AMR: Squeezed by the Cycle, Not Broken
Alpha Metallurgical Resources Q4 & Full Year 2025 breakdown. What the numbers say, what the market is missing, and why 2026 is a coin flip.
"I like this buy-and-hold investing. It's a lovely way to live a life; you deal with a better class of people and it's worked pretty well for all of us."
- Charlie Munger, 2015 Meeting
Alpha is the reason this channel exists. A decade from today, I believe investors will look back at this company as a case study.
The beauty of investing in coal is that everyone hates it. Interest in these stocks is extremely low. A few traders move in and out, but for the most part, we are alone here. As a long term investor focused on the bigger picture, that gives you a real edge.
I would argue that this thesis could still work in an extraordinary way. The stock price is down? That is exactly what makes it extraordinary. Alpha is a business where a falling stock price is actually good news. Every dollar goes into buybacks. And when the stock is cheap, it accelerates the whole process.
Yes, Q4 was bad. And yes, full year 2025 was ugly on paper. But the problem is not that the business is broken. The problem is that met coal prices spent most of 2025 in the gutter. Alpha still has close to 500 million in cash, almost no debt, and management is buying back stock aggressively. That is not the profile of a company in trouble. That is the profile of a cyclical business waiting for its market to turn.

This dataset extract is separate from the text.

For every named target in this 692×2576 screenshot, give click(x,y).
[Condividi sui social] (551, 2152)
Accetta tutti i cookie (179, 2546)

Let me walk you through exactly what happened this quarter, what it means for 2026, and what the insider activity is telling us.
Insider Activity
Insider activity around Q4 sends a very clear signal. But first, you have to separate real buying from noise.
The real signal is in open market purchases. Kenneth S. Courtis bought a total of 82,000 shares in December 2025 across multiple open market transactions, for about $14.70 million in total, at an average price of about $179.23 per share. Michael Gorzynski and his group bought 38,576 shares on December 15, 2025 for about $7.27 million, at an average price of about $188.50. That is real money, at market price, with no obligation to buy.
On the selling side, almost nothing. CEO Andy Eidson and CFO Todd Munsey reported January 2026 equity award vesting, and shares were withheld for taxes. Those filings show up on Form 4, but they are not discretionary open market selling. The only clear open market sale in this window was Daniel E. Horn, who sold 8,125 shares on December 11, 2025 for about $1.53 million, in multiple transactions at prices roughly between $186.19 and $189.82.
That is about $22 million in open market buying versus about $1.5 million in open market selling. The ratio is roughly 22 to 1.5 in favor of buying. That is all you need to know.
Met Coal Under Pressure or Setting Up for a Rebound?
Before diving into Alpha’s numbers, you need to understand what is happening in met coal right now. It is the single biggest driver of everything that follows.